PROVIDED TEXT

══════════

“I Am The Bread Of Life”

“I Am The Bread Of Life”

In this beautiful homily for 18th Sunday in Ordinary Time, Year B, Father Hanly puts Jesus’ words this week in the context of last week’s Gospel, to help us understand more clearly their full meaning and significance.

Readings for Eighteenth Sunday in Ordinary Time, Year B

  • First Reading: Exodus 16:2-4, 12-15
  • Responsorial Psalm: Psalms 78:3-4, 23-24, 25, 54
  • Second Reading: Ephesians 4:17, 20-24
  • Gospel: John 6:24-35

Recording

Transcript

This will be a bit skipping around today, largely because I skipped around for the whole week and found it quite difficult to try to put, in sum and substance, the Gospel of today’s readings.

And also how can we have suddenly changed?

We have changed now to a Jesus who is quite strict, quite demanding. Loveable, yes, but at the same time adamant about what he himself feels we must become.

The best place to start it is last week.

My favourite character, not in all of Scripture but close to all of Scripture, is a little boy.

If you remember, last week, we had the first of the five Gospels on the Bread of Life. The Bread of Life, of course, is Jesus himself.

But you remember the story, I think. It’s the story of the loaves and the fishes.

══════════

DATASET
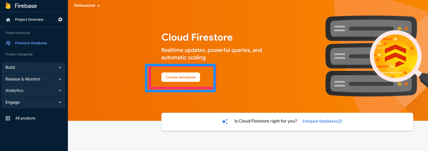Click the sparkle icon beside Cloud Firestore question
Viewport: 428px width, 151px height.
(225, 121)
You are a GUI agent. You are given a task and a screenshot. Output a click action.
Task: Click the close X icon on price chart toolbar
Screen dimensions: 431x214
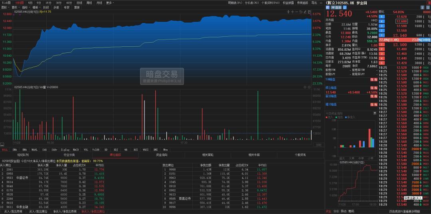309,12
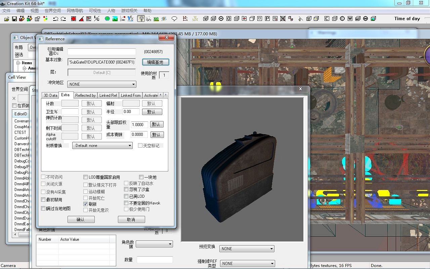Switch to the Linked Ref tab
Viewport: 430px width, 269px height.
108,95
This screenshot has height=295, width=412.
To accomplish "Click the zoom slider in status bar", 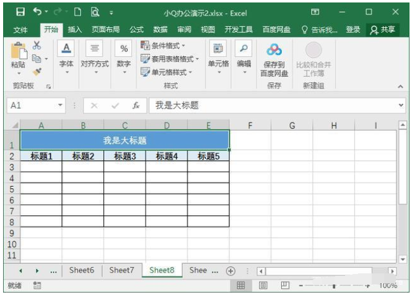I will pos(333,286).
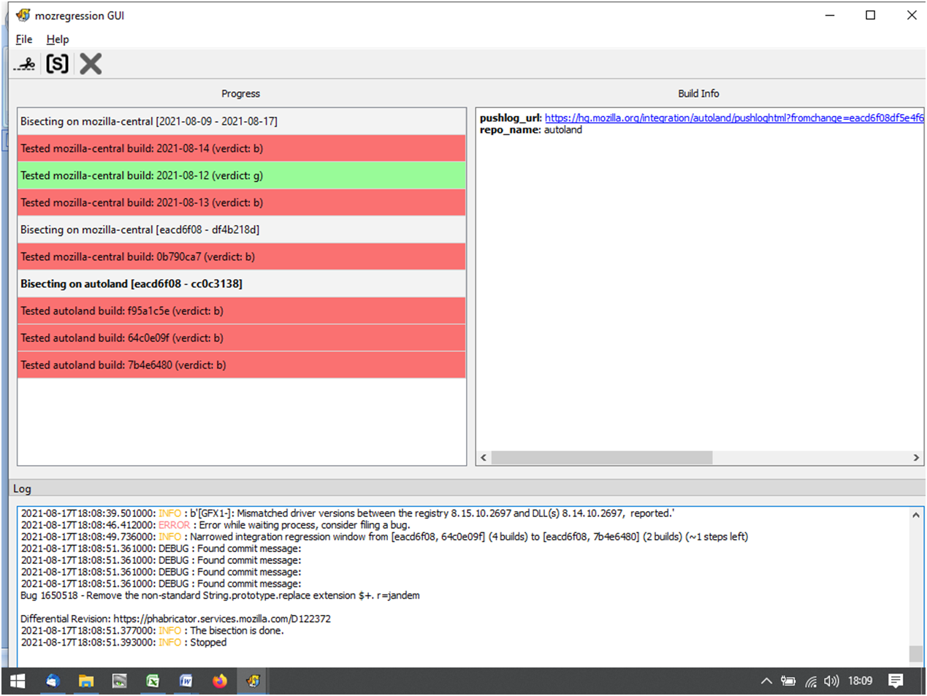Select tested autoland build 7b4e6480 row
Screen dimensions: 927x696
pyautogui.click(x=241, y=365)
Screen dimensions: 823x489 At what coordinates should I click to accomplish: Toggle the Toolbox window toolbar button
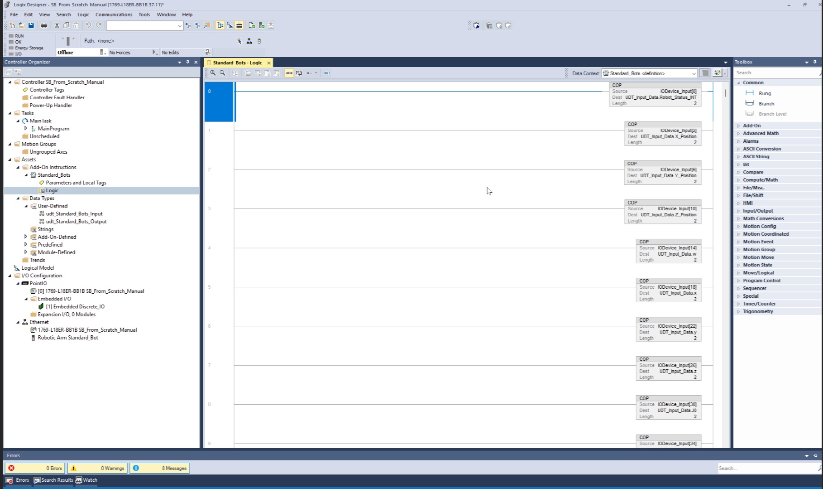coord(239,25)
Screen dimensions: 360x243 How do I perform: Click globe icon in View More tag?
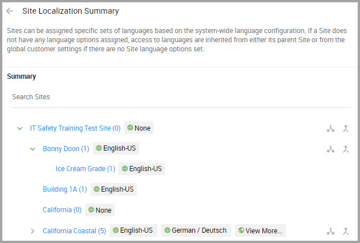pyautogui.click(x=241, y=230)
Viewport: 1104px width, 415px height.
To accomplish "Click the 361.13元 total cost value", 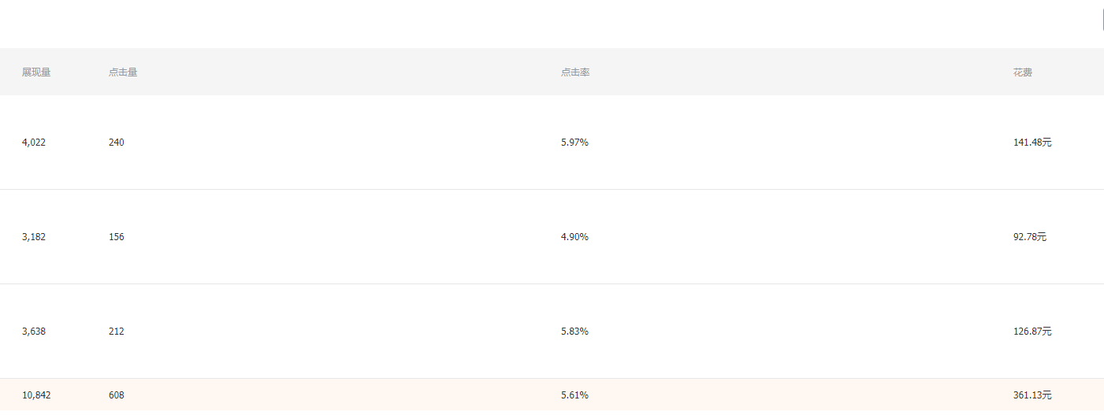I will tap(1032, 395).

══════════

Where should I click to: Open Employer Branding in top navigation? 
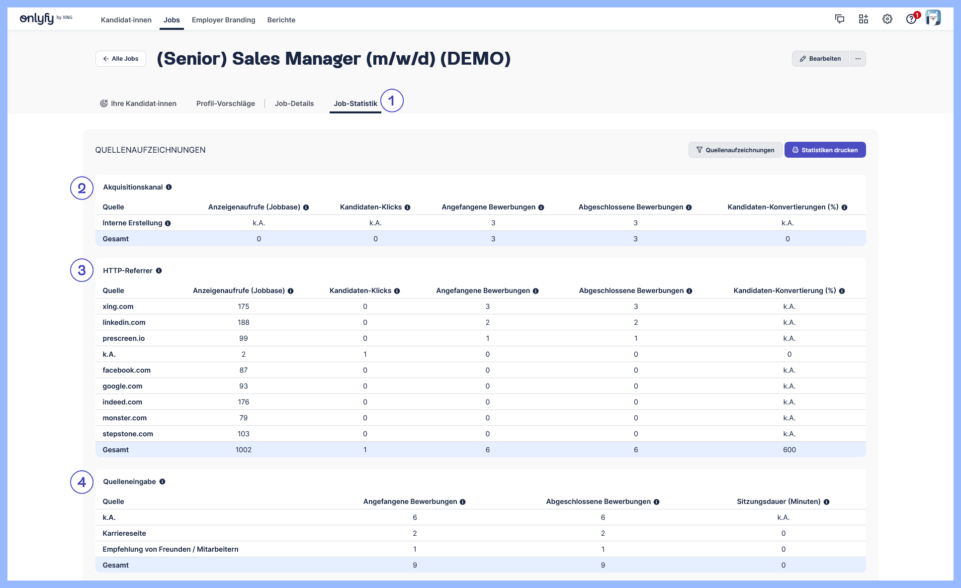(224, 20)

══════════

TASK LIST
#1 In the homily, why does the speaker say today's talk will be a bit skipping around?
#2 Rewrite the stretch of the homily from "We have changed" through "is Jesus himself.", changing "strict" to "stern".
#3 Answer these questions about the homily:
(a) Which passage is listed as the Gospel for the Eighteenth Sunday in Ordinary Time, Year B?
(b) Who does the speaker call their favourite character?
(c) How many Gospels on the Bread of Life does the speaker mention, starting with last week's?

COMPLETE ANSWERS
#1 The speaker skipped around for the whole week and found it quite difficult to put the Gospel of today's readings in sum and substance.

#2
We have changed now to a Jesus who is quite stern, quite demanding. Loveable, yes, but at the same time adamant about what he himself feels we must become.

The best place to start it is last week.

My favourite character, not in all of Scripture but close to all of Scripture, is a little boy.

If you remember, last week, we had the first of the five Gospels on the Bread of Life. The Bread of Life, of course, is Jesus himself.

#3
(a) John 6:24-35
(b) A little boy
(c) Five